Queensland Heritage Register
- Official name: Gowrie House, Largo
- Type: state heritage (landscape, built)
- Designated: 25 August 2000
- Reference no.: 601307
- Significant period: 1900s, 1930s, 1940s (fabric) 1945– (social)
- Significant components: kitchen/kitchen house, trees/plantings, steps/stairway, stained glass window/s, residential accommodation – main house

= Gowrie House =

Gowrie House is a heritage-listed villa at 112 Mary Street, East Toowoomba in the Toowoomba Region of Queensland, Australia. It was designed by architect Henry James (Harry) Marks and built c. 1901. It is also known as Largo. It was added to the Queensland Heritage Register on 25 August 2000.

== History ==
The low-set brick house, Largo, on the corner of Arthur and Mary Street was designed by Harry Marks for prominent Toowoomba businessman Alexander Mayes and built in 1901 or 1902.
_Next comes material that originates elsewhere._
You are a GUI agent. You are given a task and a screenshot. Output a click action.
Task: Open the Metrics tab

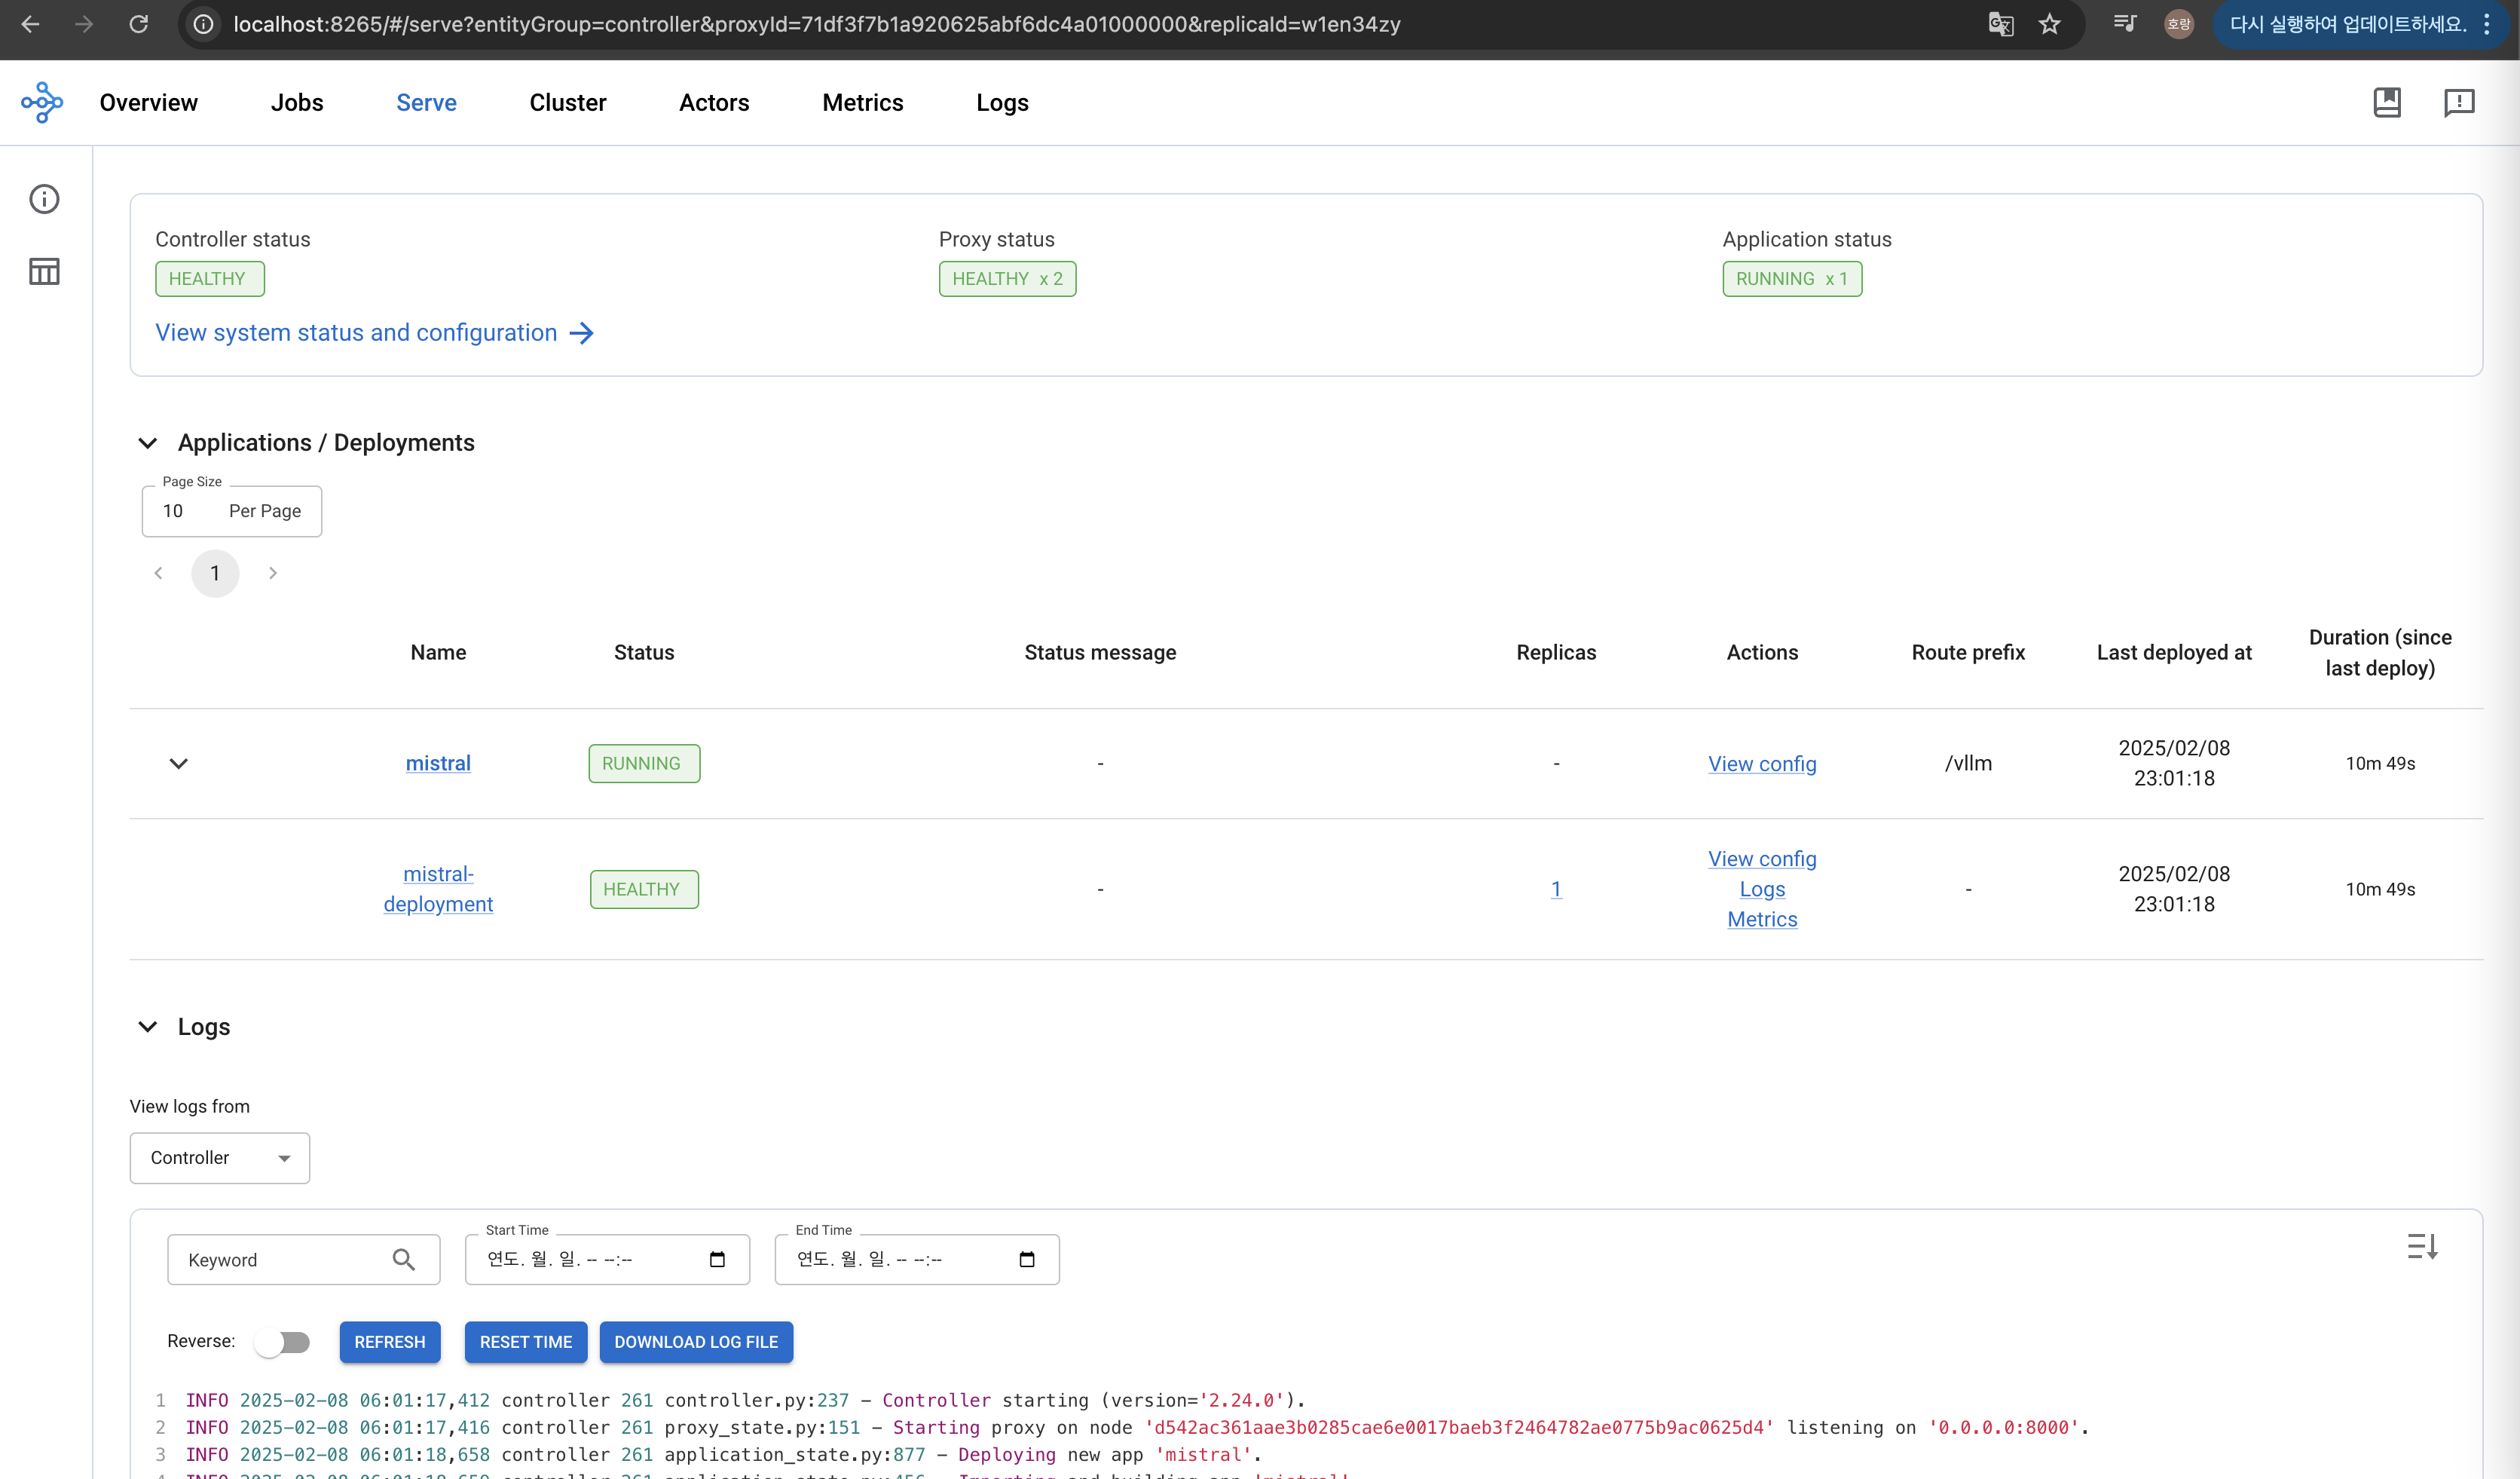(862, 102)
Architect Harry Marks was born and trained in Toowoomba and he and his father James Marks have been described by the Toowoomba Regional Council as dominating the architectural profession in Toowoomba for more than half a century. While Harry Marks designed a number of buildings on the Darling Downs and in Brisbane, most of his work was in Toowoomba. His designs included Rodway, St James Parish Hall, St Luke's Church Hall and Gladstone House and Cottage. Marks was not only a good architect, he was an inventive one, and he patented some of his innovative solutions such as the Austral window.

Alexander Mayes born at Largo, Fifeshire, Scotland, in 1859 came out to Queensland and established himself as a Toowoomba builder and contractor in 1886. He worked on the Toowoomba City Hall, Toowoomba Post Office, Tooowoomba Masonic Hall, Commercial Bank, Toowoomba Technical College, Vacy Hall and many private homes. He was mayor of Toowoomba in 1896, 1903, and 1912, and was the first mayor of the enlarged city of Toowoomba in 1916–1917. He was also active in the community serving on the School of Arts and Technical College Committee, the East Toowoomba School Committee, he was a staunch Mason, and was honorary superintendent of the Toowoomba Fire Brigade for 42 years. He was also involved with the Austral Association.
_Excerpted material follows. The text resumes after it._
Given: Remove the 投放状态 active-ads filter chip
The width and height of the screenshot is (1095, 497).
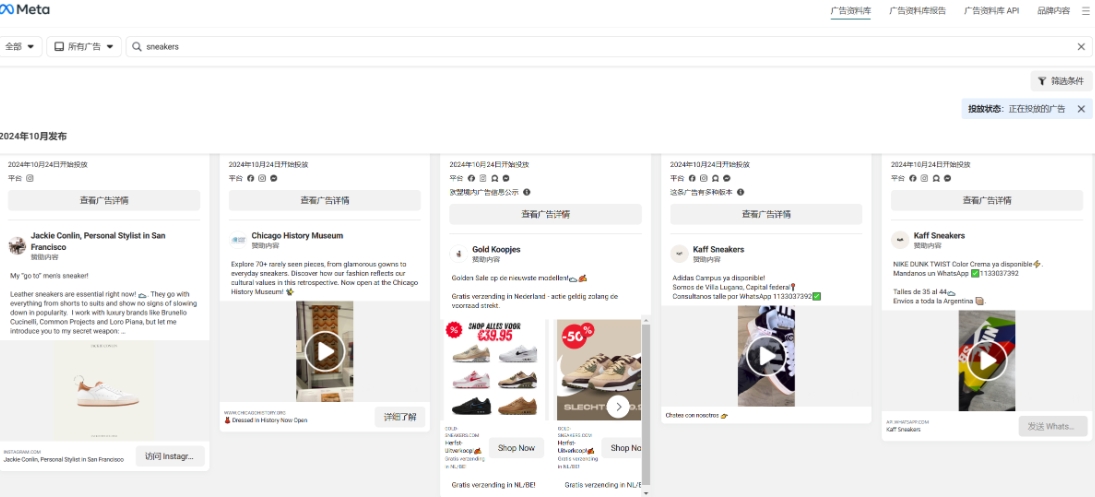Looking at the screenshot, I should [1081, 109].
Successful and prosperous, Alexander Mayes and his wife Helena Agnes, daughter of grazier William Grieve, had moved into their new architect designed home by 1902. This large masonry house reflected the status of the Mayes in Toowoomba's society. One of Mayes' sons described his boyhood home in The Toowoomba Chronicle of 4 July 1985. He remembered three large bedrooms, the drawing room and the dining room all opening off the central hallway. At the rear was a large room "furnished with three beds and two long tables end-to-end", while the kitchen, pantry and maid's quarters were at the rear. Sons Emeritus Professor Bruce Toowoomba Mayes, Dr Alexander Mayes (involved with founding of St Andrew's Hospital Brisbane), Rev Charles Mayes and Hector Mayes were all born in this house.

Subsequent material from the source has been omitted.